Beyond the importance of the principle of law that "there is no offense and no punishment unless it is prescribed or enforced by law," Judge Elron reveals an understanding of the limited role that drastic measures should be given as criminal justice, and the plight of beggars. As Judge Barak-Erez quoted from the writer Anatol France in "The Red Lily," "the trial prohibits both rich and poor to stay under bridges, begging and steal bread." Elron does not fall into captivity of "equality" and writes sensitively: "The exclusion of poor and hard-working populations from the holy places but due to the fact that they seek to collect them for their living limits the freedom of access to those places and raises significant moral concerns ... light and material that stated that Bankruptcy in these places is a criminal offense is not at all simple, and I do not accept it. "

Unfortunately, Elron remained in the minority and the beggars were convicted. Barak-Erez wrote a detailed judgment that presents legal and historical aspects. Although she concluded that the ban was legally valid, she was also sensitive to the beggars' difficult situation (although her sensitivity did not change the result).

Justice Solberg's verdict is different: "The sensitivity of hand-holding - beautiful and important and necessary; but unspoken. We well knew - and this is a matter of judicial knowledge - about the" begging industry ", about those who misuse good intentions of innocent bystanders, sometimes It is precisely in the holy places, in many ways, different and varied, not often with real harassment. "

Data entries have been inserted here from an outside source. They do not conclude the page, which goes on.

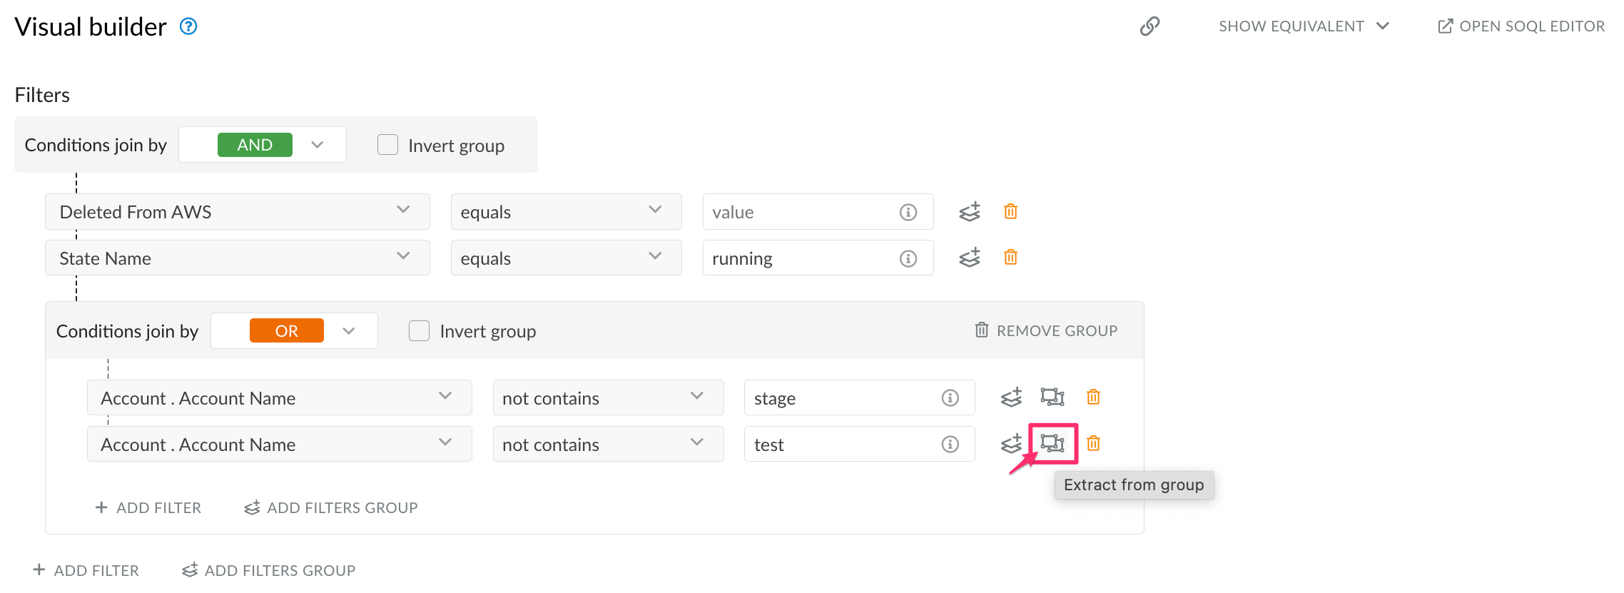
Task: Delete the Deleted From AWS filter row
Action: [1010, 211]
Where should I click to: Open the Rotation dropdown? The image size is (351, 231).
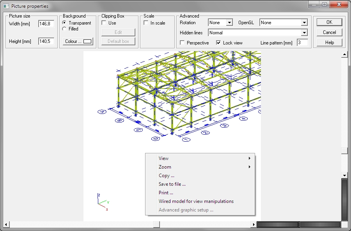(x=229, y=23)
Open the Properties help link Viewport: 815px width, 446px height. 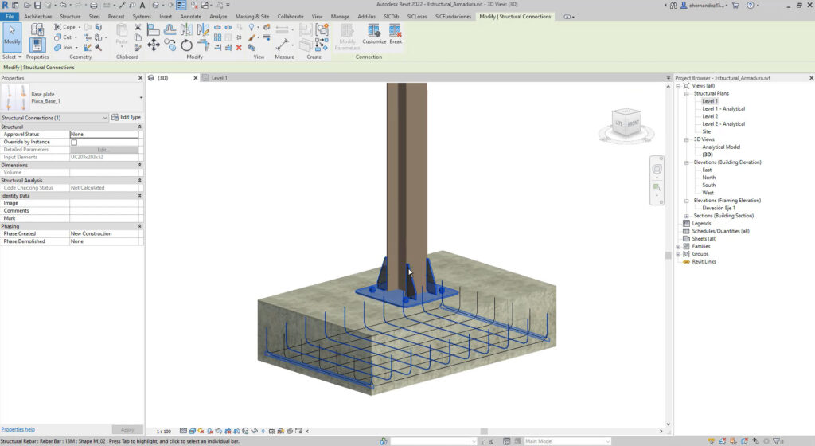(18, 429)
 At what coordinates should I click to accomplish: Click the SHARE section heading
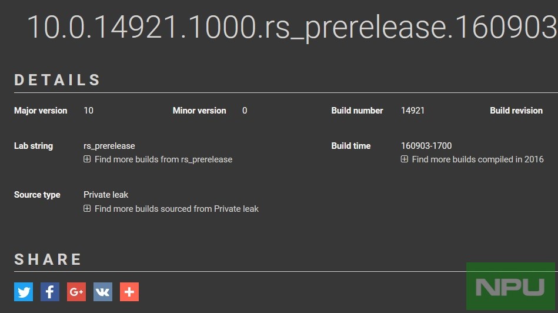(x=48, y=259)
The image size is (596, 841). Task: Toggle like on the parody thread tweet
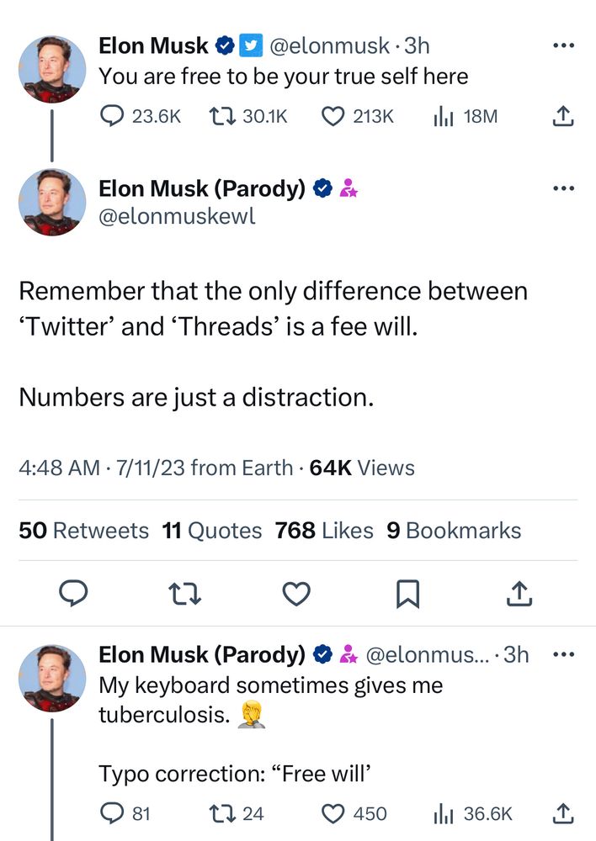(x=296, y=593)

First, it does not appear to be "judicial knowledge" but a private knowledge of the judge. Second, we have a misconception of criminal law. Even if the beggars do not want to be harassed and do not want to bother, the harshest means the state has against the individual - criminal law, conviction, infamy and even the possibility of imprisonment if the thousands of shekels that were fined as a result of a commitment are not paid. In criminal law, the very prohibition is contrary to the principle of concealment, and the punishment is disproportionate. In the language of the Supreme Court in almost every other context, this is disproportionate legislation.

It is a pity that in the area of ​​criminal law, they never used the basic laws to pass such legislation.

Prof. Boaz Sanjero teaches at the Law and Business Academic Center and at Sapir Academic College

See more Boaz Sanjero opinions

Source: israelhayom

All news articles on 2020-03-15

You may like

Trends 24h

Latest

© Communities 2019 - Privacy

The information on this site is from external sources that are not under our control.
The inclusion of any links does not necessarily imply a recommendation or endorse the views expressed within them.